In cima alla classifica dei gruppi più indebitati della Borsa italiana svettano Seat e Alitalia (dati al 31 dicembre 2007 elaborati da R&S). I debiti finanziari di Seat (quasi 3,4 miliardi di euro) rappresentano il 300% del suo capitale netto, mentre quelli di Alitalia (1,5 miliardi) rappresentano il 295%.

I debiti in entrambi i casi sono il quadruplo del patrimonio, ma con una differenza sostanziale: Seat Pagine Gialle è una società quasi monopolistica che guadagna e quello che ha in pancia è l’indebitamento residuo contratto dai suoi grandi azionisti per acquisirne il controllo. Alitalia, invece, perde ed è sull’orlo del fallimento.
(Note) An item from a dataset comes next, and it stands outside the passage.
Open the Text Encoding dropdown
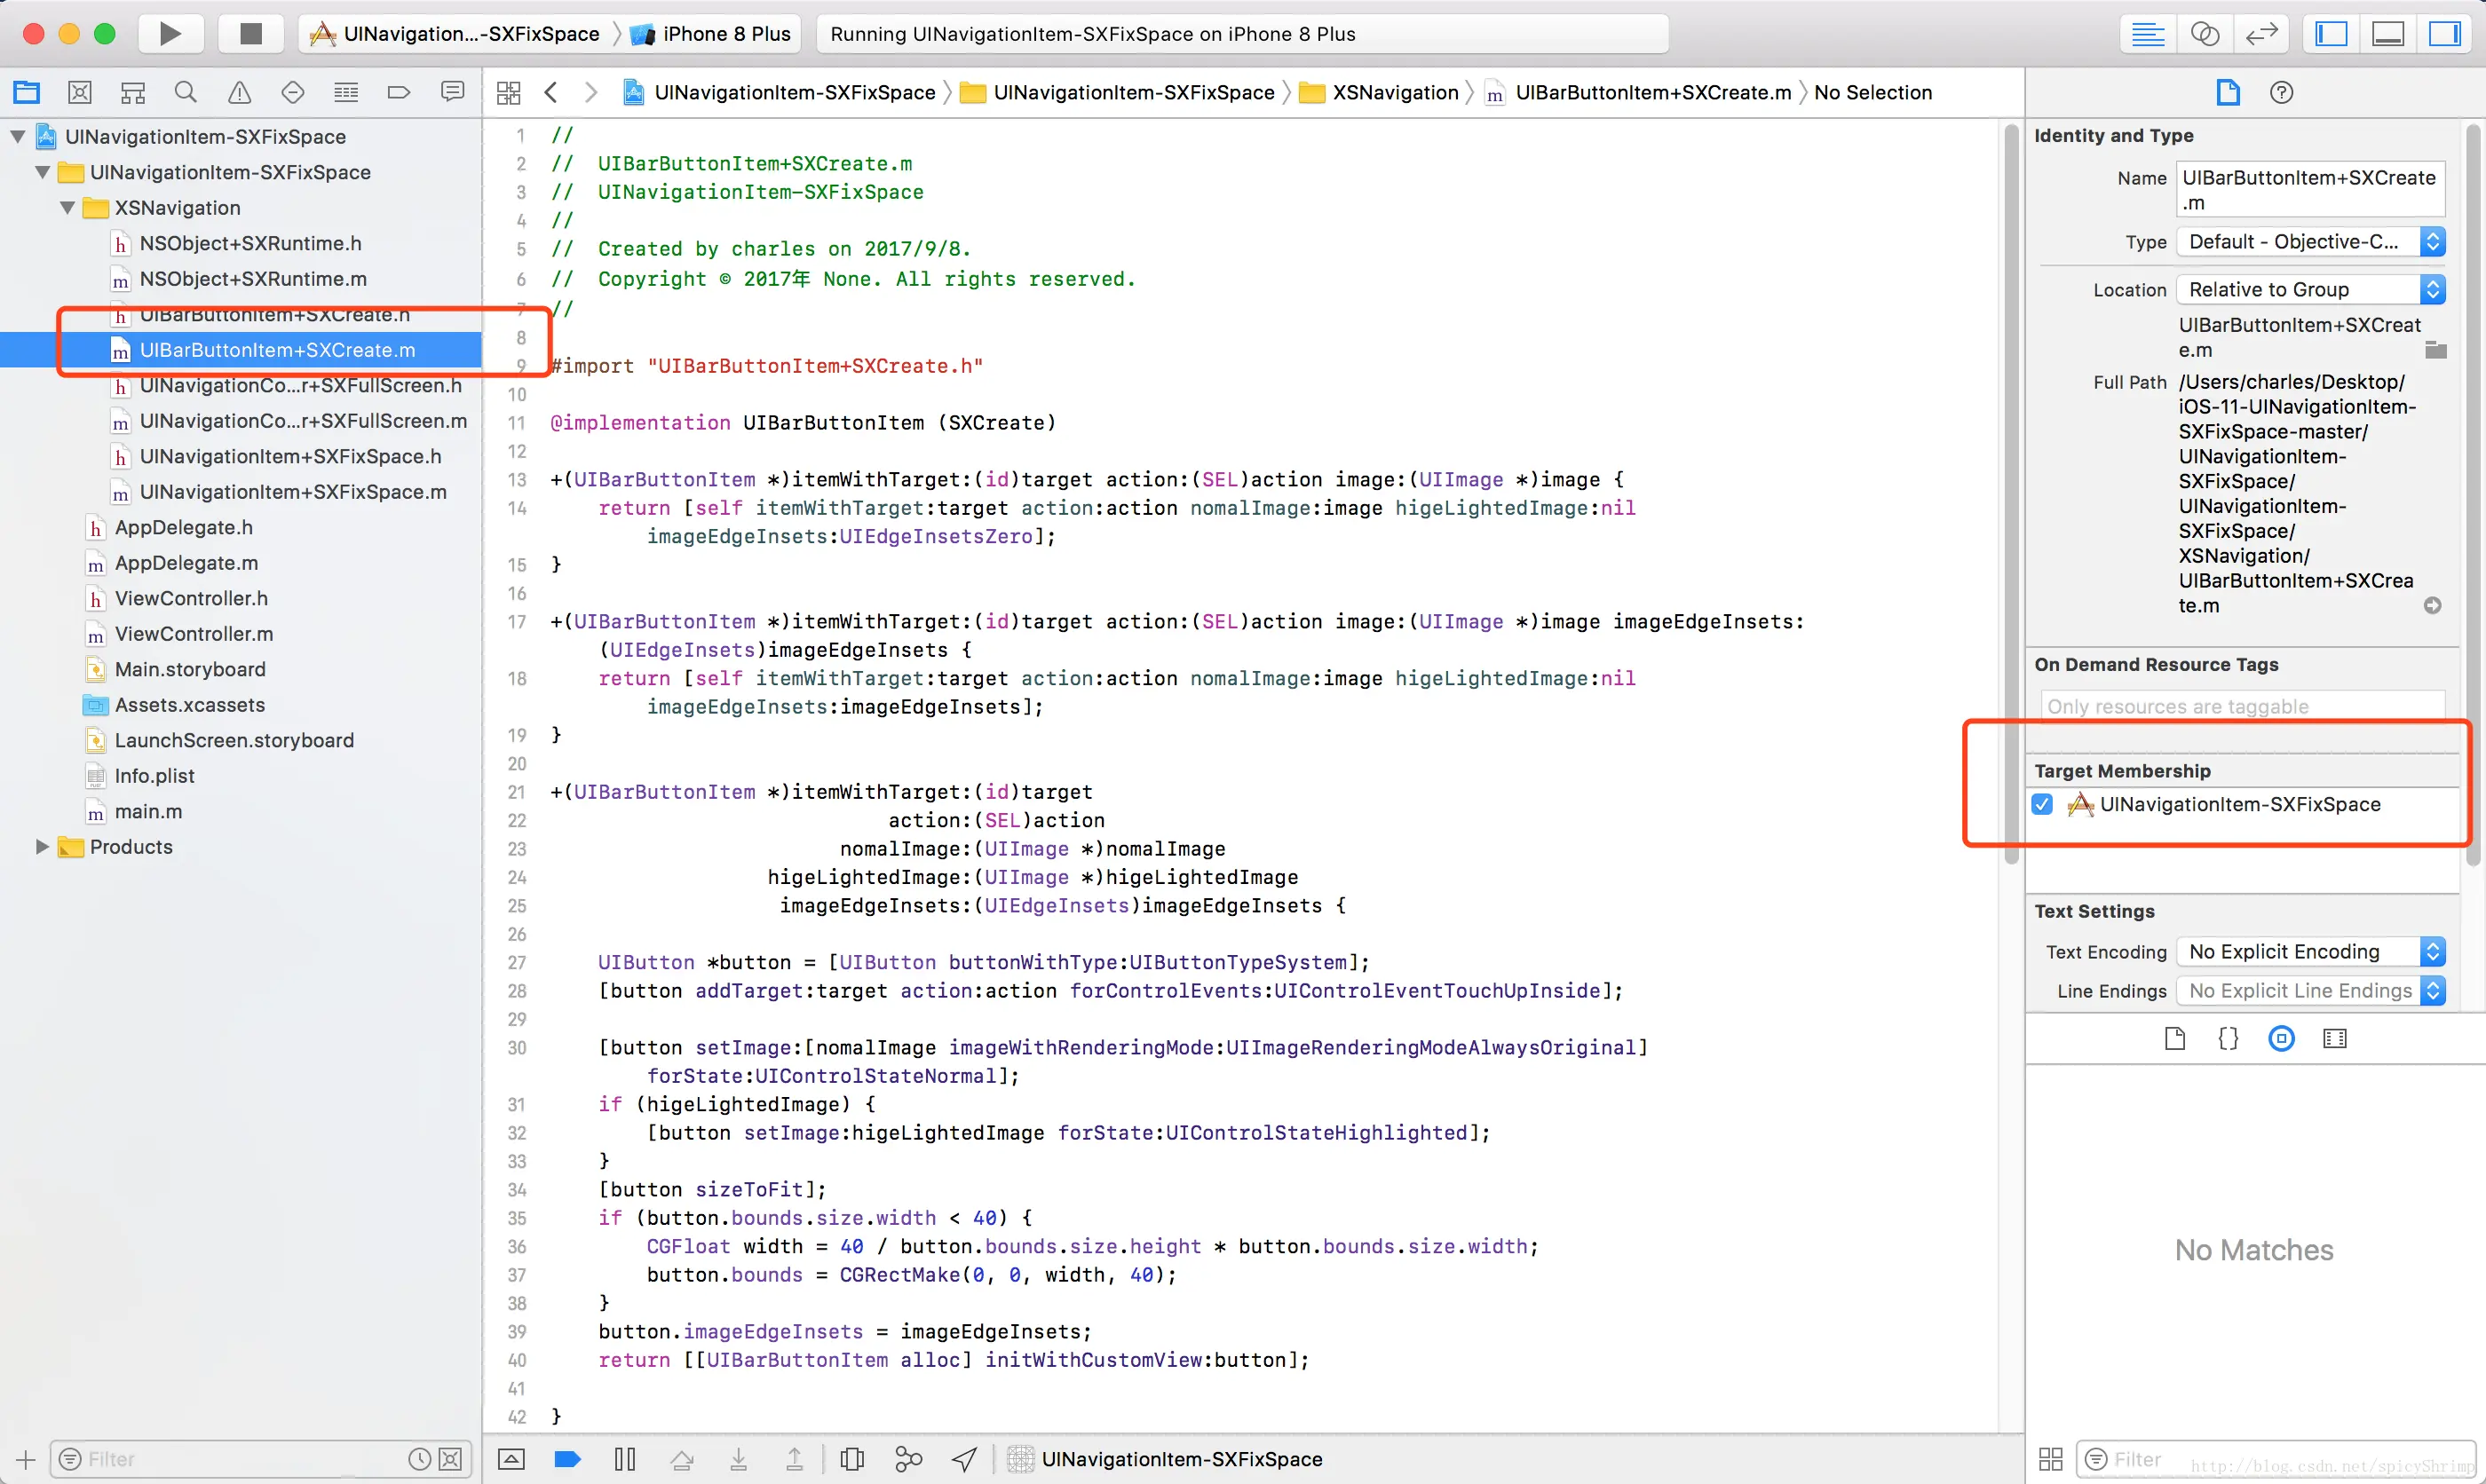The width and height of the screenshot is (2486, 1484). pos(2309,952)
Sono molto indebitate, pur generando buoni profitti, anche Enel e Atlantia. La prima è l’ex monopolio dell’energia elettrica: nel 2007 il suo livello debitorio ha superato i 60 miliardi di euro per l’acquisizione di Endesa, uno dei maggiori gruppi elettrici spagnoli. Atlantia, invece, è la più grande società autostradale italiana: un monopolio puro, controllato da un privato (Benetton), il cui debito nel medesimo anno ha superato i 10 miliardi.

Nel 2007, Enel e Atlantia si sono indebitate di due euro e mezzo per ogni euro di patrimonio netto.

I debiti totali di Prysmian (ex Pirelli cavi) e Autogrill sono ammontati a più di due volte e mezzo il loro patrimonio (nell’ordine, il 231,5% e il 219,5%), mentre quelli di Fiat, Lottomatica, Telecom Italia, Impregilo e Fastweb sono stati all’incirca una volta e mezzo.

Incredibile: l’azienda oggi meno indebitata in rapporto al suo capitale netto è Parmalat (la Nuova Parmalat, perché la Vecchia dichiarò bancarotta a fine 2003 con un buco da oltre 13 miliardi di euro).

Hanno pochi debiti in rapporto al patrimonio anche Bulgari (beni di lusso), ST (seminconduttori), il gigante petrolifero Eni e la Mediaset di Silvio Berlusconi.